Anyway . . . love the color!
I just linked to him, Jessica. Meant to do it earlier.
GADSDEN!!!! What do you know about Gadsden? I'm married to someone from Gadsden! Are you, too??
Your hair looks great, by the way!!! LOL
Rio sounds as much of a control freak as my Richard. He is in total charge as soon as I walk in the door. I mentioned bangs once to him but the idea did not go over well. He propped one hand on his hip, stuck the other hip out, pointing at me in the mirror with his comb, saying, "Girl, if you want some bangs, you can getcha self on down to Cost Cutters, sugar, cuz you won't be getting any BANGS on my watch." "Okay," I said meekly, properly chastised. Every once in a while I'll mention something without realizing how very preposterous it is, and he'll have to set me straight, and, while it hurts for a while, I know it's for the best.
I thought your hair looked different that day when you noticed my hair looking different.

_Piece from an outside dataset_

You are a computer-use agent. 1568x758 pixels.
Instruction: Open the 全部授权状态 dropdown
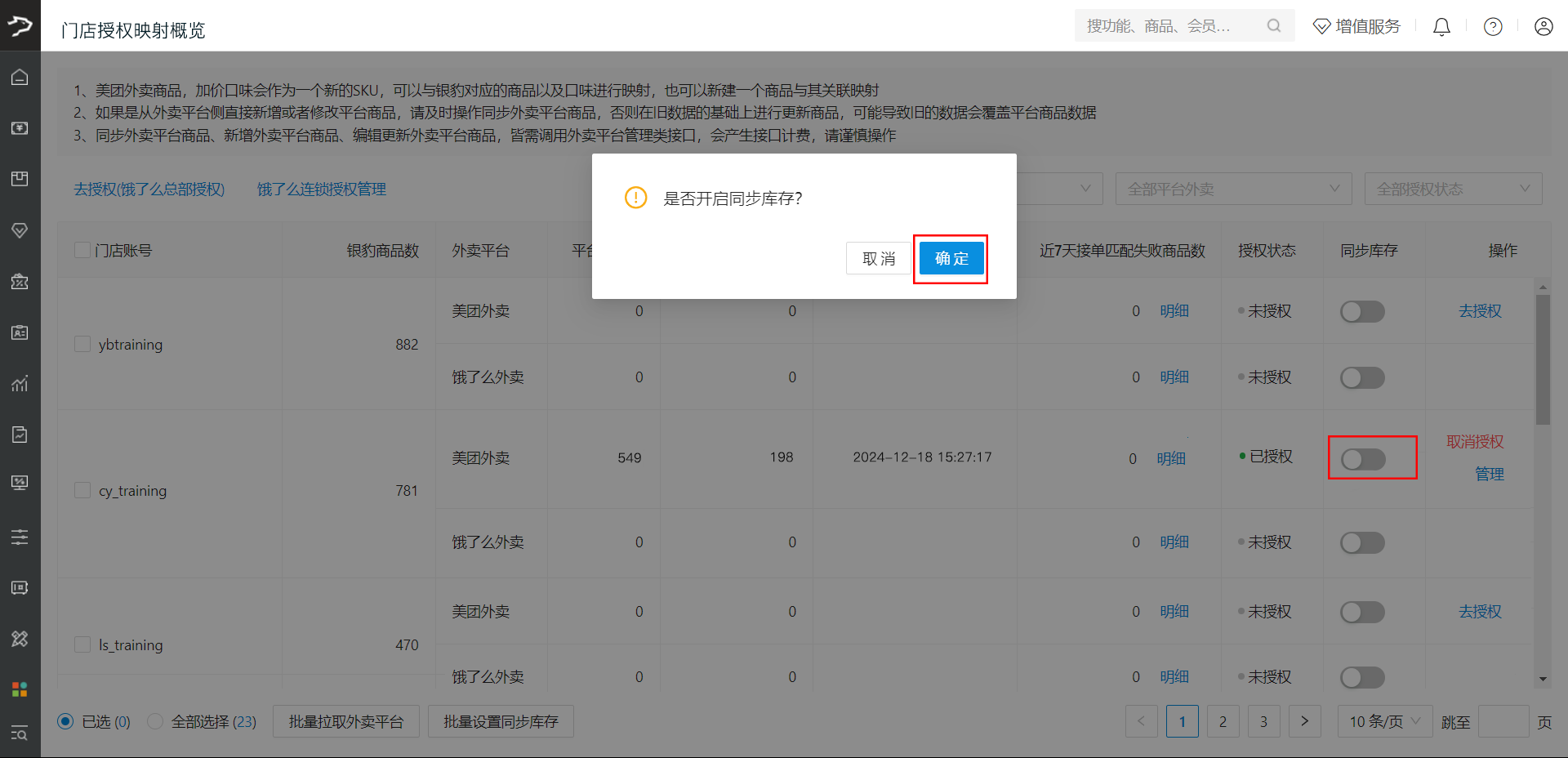tap(1452, 189)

I just thought it was because it was really straight.
I like the haircut.
Being a man, I am confused.
Being a man, I get my hair cut every six months (whether I need it or not).
Being a man... hey, these Doritos are especially tasty today!
you look beautiful . . . and Irish, T - haha, since i'm writing this from a Dublin cyber-joint, i suppose i'm now an expert on such matters - the polskis have invaded Ireland and the men here love it, lol, the pole babes that is . . .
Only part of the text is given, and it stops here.